Recycling: Are Penn & Teller right?

There are actually several problems with making paper out of plant fibers:

  1. Grow & Harvest anywhere factor: Trees can grow on a slope and be harvested efficiently on a slope. By comparison, Hemp, Kenaf and others will grow on such a surface, but try driving your combine on it.

  2. Silica. Plant fibers have lots of it. If you get to much in your mashing liquer it becomes worthless and must be dumped. Thus creating a greater toxic mess than plants using tree fibers.

  3. Paper quality: Like it or not, the paper made from plant fibers is poor. The Chinese gov’t has been planting softwoods like mad just to get their industry away from using plant fibers whenever possible. If you think your copy machine jams a lot now then wait until it tries the plant fiber paper. Technology might provide a solution, but its unlikely.

  4. Abandonment of pollution controls. Paper Mills, for all their reputation as stinkpots, actualy have many decades of pollution control research built within them. That technology would have to be thrown out and started from scratch. Heck, there are things called “Kraft paper mills” that use the waste heat to power themselves. Insert trees, run plant.

  5. Unfriendly crops. Like it or not, despite what some hemp-heads may say, any crop is giong to have an ‘intrusion’ phase that can last years. Trees, though slow growers, tend not to do this. Also, when you factor in crop rotation, trees grow about as much fiber as plant crops do.

  6. Getting the juicy morsels ain’t easy: Kenaf and Hemp (and others) are very hard to harvest and only a portion of them can be used for papermaking. Seperating the good parts from the bad is a labor-intesnive process.

Most paper makers have plant-fiber plant plans on the books in case the price of wood fiber skyrockets, but theres really no advantages, environmental or economical, to making the switch.

When I’ve participated in building logging roads it’s been quite easy. They don’t need any maintenance, really, since you will only use them for a short period of time. After that, let the road go back to nature.

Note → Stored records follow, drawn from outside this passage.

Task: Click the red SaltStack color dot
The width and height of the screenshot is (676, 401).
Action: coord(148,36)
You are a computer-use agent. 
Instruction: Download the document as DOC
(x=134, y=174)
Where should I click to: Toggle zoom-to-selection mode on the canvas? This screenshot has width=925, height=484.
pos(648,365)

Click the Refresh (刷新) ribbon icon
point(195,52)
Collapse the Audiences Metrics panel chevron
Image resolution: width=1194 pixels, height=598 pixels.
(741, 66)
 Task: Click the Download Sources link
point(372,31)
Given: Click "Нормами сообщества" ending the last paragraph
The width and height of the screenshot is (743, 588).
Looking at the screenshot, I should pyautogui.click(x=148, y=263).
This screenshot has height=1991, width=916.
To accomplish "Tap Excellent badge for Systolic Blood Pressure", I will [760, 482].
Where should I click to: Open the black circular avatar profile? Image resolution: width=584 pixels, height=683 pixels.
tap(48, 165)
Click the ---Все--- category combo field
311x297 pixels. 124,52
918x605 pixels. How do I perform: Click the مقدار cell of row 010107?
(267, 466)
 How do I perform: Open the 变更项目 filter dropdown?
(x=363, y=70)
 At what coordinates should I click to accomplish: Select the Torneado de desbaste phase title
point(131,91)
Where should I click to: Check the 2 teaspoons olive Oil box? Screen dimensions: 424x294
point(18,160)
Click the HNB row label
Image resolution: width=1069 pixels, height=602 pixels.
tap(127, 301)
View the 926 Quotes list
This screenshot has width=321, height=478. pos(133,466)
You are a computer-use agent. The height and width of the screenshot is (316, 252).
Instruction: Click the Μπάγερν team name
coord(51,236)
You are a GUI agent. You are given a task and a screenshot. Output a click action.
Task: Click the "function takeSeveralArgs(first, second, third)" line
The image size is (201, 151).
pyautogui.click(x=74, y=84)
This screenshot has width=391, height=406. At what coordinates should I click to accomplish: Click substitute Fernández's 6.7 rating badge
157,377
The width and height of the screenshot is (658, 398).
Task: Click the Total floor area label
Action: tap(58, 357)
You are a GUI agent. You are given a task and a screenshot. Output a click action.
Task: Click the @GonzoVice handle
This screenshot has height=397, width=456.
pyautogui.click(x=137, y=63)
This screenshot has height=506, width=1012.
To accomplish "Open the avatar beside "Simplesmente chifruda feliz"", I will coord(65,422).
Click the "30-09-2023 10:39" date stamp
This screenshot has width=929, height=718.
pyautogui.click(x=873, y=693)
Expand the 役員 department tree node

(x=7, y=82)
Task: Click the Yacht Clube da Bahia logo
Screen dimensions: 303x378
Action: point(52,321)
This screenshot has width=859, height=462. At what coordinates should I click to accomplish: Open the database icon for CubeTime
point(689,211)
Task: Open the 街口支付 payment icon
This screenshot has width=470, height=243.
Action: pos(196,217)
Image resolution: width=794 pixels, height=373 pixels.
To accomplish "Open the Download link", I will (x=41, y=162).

Of course, logging roads built on federal and state lands do have to comply with much stricter regulations, but these roads will also be used after logging for recreation.

True, but I don’t see that as a problem. Forests constantly evolved, and did so before Europeans started cutting trees. Fires, droughts, etc., constantly changed the make-up of forests. Logging should simply be viewed in line with that.

Actually, if trees are not planted in a clear cut, they tend to grow much thinner and straight up since there will be too many seedlings that take root. They don’t grow out because there is no room for them to do so. In a few years, the “clear cut” will look like an overgrown mess and will produce poor quality trees. However, with active management this won’t happen. Either through pre-commercial thinning (about 10 years out in the Northwest) or commercial thinning to get poles (20-30 years out) you can avoid this. Most timber companies and private landowners who manage for timber realize this and act accordingly.

Perhaps, but not necessarily. It all depends on the area and how it was logged. I think you are underestimating the regenerative power of nature. In the clear cuts that I worked in about 10 years after the cut, it was predominantly lodge pole pine, which is on the lower end of the value scale. This is what you would expect since the forest nearby was all lodge pole. However, within that clearcut there were a variety of trees, including white pine (quite valuable) and various firs. Nature has a way of regenerating that Man tends to underestimate.

One more reason to like the SDMB. Where else on this planet, among the population of protesters, politicians, pundits, prophets, professors, potentates, polecats, petrographers, popes, punks, physics and psychics would you find a Solid Waste Professional?

:wink: (that’s a Winkie)

While I think one must keep in mind that this is an entertainment product, and thus take P&T with a grain of salt at times, I don’t think this show was merely a Libertarian screed.

They did point out that aluminum recycling works and makes sense. I also think the comment that taxes are taken by force is not only valid but useful. I think a lot of people just treat taxes are a part of life, without thinking about it. It is true that the government forces citizens to pay taxes, sometimes to fund things that are downright loony. And if you don’t pay your taxes, the end result will be federal agents forcibly taking your stuff and possibly putting you in jail.

However, I agree that the wild speculation about the power-hungry motives of environmentalists was stupid.

Mostly I saw this episode as a jab at the unquestioned idea that “Recycling is good! Love your mother! Be green!” As they pointed out, most people like to think they are doing the right thing, and the idea of being green is seductive. But in some cases, you’re actually engaging in an activity that causes more environmental harm, and you’re paying taxes to support it all. If the show makes people question which recycling programs are beneficial and cost effective, and which aren’t, it’s doing some good.